Start of Study material

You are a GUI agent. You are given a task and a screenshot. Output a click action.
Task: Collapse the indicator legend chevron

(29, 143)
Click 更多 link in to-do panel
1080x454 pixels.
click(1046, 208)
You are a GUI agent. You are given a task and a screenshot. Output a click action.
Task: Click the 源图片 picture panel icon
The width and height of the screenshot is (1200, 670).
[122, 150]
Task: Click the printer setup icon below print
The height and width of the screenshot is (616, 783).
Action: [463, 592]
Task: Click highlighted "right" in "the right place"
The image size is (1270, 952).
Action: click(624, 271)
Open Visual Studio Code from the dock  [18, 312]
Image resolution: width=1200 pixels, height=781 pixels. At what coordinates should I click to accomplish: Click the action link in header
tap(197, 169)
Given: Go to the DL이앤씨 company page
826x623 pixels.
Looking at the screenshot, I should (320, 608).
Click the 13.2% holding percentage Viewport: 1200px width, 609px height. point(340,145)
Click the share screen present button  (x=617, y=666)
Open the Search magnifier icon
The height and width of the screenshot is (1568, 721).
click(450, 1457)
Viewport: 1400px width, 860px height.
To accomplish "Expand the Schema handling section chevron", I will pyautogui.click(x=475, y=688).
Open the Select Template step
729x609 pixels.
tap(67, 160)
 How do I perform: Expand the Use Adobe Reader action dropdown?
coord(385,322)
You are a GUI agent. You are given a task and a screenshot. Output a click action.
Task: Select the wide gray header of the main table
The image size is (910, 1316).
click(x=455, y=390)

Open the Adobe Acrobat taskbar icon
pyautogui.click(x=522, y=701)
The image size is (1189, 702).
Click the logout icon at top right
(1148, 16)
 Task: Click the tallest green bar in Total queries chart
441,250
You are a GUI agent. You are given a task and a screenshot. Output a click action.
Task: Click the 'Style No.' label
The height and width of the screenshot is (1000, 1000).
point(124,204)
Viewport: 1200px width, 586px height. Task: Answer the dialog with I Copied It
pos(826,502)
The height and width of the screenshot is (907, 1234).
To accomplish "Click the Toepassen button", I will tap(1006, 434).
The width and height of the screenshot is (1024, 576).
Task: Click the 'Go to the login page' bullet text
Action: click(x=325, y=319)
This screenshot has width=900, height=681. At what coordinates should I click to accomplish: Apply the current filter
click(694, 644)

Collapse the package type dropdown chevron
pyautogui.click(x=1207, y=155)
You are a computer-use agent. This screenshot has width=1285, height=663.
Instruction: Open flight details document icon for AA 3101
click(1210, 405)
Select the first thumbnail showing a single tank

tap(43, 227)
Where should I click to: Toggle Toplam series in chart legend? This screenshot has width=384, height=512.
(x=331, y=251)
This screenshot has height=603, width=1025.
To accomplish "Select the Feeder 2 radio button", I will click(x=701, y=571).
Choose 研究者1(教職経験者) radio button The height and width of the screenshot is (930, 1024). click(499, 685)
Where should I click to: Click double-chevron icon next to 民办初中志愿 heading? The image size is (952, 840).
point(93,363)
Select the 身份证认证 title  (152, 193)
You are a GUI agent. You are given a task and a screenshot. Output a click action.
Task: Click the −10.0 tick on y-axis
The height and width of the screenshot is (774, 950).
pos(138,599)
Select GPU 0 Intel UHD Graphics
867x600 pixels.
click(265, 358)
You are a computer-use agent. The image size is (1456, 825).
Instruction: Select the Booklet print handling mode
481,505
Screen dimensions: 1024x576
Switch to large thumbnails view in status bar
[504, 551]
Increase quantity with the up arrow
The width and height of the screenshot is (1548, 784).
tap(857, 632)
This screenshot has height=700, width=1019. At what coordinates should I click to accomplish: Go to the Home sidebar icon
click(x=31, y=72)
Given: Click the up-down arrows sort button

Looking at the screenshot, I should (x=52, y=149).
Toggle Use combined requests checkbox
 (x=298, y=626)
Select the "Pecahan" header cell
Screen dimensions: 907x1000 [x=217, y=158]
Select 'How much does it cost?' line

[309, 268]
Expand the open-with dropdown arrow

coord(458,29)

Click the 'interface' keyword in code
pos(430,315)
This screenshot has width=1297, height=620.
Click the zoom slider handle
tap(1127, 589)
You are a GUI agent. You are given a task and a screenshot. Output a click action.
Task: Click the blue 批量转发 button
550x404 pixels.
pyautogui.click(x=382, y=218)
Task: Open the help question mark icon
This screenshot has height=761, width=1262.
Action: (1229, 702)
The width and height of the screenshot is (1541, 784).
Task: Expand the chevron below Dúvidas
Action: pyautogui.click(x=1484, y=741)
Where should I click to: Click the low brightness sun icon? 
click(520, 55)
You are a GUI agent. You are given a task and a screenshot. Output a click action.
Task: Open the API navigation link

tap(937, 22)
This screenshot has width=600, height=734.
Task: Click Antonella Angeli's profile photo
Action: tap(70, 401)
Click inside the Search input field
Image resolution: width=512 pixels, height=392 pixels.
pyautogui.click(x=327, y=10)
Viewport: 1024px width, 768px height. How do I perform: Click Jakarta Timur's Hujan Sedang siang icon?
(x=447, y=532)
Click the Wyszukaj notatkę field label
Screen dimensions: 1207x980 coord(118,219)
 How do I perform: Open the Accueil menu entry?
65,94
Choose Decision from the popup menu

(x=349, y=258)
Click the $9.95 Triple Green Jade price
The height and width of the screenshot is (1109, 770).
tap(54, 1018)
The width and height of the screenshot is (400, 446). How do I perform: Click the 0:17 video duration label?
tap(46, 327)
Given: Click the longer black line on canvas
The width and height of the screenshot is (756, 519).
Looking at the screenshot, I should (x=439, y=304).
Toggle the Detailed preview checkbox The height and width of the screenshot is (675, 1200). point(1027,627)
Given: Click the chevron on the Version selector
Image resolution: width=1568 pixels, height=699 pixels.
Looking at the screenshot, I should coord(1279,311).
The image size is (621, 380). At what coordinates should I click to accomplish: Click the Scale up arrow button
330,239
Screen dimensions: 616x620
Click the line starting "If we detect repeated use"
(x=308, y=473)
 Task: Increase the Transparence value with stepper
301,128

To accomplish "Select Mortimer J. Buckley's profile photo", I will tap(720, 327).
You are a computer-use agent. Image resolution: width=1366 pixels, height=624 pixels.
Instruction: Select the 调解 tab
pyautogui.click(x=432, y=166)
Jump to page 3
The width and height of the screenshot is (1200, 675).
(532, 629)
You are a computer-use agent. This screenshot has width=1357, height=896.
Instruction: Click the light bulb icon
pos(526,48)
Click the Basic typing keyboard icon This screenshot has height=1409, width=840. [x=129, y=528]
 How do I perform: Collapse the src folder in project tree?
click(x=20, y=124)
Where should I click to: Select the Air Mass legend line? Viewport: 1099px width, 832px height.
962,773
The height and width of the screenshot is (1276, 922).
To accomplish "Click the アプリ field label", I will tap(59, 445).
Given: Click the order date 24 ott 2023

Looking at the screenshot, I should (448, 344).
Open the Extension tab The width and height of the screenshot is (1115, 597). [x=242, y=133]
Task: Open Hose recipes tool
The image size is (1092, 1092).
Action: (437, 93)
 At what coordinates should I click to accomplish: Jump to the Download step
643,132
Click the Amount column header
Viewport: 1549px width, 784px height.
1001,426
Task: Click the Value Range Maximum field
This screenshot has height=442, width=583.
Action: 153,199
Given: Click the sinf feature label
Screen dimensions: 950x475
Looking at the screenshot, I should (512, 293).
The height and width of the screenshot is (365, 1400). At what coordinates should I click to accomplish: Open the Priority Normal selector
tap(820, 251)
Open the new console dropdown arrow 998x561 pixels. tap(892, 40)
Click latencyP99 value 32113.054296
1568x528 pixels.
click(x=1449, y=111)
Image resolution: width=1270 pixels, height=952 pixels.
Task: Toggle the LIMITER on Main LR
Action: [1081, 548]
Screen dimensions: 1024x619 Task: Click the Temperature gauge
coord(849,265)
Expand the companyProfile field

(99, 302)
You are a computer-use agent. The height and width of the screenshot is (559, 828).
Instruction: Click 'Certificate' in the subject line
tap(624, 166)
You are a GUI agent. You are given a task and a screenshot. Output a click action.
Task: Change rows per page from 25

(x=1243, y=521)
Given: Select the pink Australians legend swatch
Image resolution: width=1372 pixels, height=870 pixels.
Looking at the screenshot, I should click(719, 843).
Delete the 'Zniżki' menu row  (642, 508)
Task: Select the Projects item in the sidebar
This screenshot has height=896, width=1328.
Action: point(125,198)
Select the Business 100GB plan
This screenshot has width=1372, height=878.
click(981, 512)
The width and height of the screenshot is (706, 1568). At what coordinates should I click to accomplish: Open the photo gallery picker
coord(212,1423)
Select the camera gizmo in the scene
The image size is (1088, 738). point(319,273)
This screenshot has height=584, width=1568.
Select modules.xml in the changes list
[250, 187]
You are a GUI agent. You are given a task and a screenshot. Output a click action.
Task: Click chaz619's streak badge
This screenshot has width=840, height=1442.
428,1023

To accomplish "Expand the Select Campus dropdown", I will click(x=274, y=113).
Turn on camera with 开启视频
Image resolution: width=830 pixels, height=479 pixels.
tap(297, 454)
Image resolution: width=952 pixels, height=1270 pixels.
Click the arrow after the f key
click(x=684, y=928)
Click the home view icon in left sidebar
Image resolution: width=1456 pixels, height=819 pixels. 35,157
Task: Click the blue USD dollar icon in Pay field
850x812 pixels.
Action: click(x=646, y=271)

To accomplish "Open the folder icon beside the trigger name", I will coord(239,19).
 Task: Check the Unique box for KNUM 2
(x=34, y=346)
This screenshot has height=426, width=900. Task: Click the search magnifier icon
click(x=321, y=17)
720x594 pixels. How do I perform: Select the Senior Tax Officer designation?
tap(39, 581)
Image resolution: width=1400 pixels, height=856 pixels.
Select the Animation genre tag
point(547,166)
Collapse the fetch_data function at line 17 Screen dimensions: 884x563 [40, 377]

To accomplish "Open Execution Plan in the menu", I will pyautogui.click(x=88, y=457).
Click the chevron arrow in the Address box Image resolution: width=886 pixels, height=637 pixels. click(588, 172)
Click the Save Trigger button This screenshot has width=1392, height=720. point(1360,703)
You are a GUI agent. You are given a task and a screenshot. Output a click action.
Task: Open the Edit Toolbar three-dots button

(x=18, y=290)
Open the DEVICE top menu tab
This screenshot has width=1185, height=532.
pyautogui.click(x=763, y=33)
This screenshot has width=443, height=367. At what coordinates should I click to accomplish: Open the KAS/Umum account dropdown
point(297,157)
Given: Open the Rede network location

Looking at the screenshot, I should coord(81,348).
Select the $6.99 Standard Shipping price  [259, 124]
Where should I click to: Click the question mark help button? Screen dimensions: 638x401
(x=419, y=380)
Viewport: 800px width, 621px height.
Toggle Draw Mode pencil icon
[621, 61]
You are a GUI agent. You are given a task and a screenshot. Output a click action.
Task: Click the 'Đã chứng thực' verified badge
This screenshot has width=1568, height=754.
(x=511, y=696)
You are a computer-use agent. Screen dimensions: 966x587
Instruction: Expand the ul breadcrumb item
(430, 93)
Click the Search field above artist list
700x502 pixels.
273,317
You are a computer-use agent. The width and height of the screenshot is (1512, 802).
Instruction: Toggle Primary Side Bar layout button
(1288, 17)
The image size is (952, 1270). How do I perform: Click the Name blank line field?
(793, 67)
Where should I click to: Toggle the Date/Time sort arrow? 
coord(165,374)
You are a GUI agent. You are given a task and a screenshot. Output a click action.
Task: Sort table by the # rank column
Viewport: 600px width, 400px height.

End of Study material

▸ Exercise brief:
If a line in the records holds the string "blue", count it, and give only the total.

▸ Task result:
2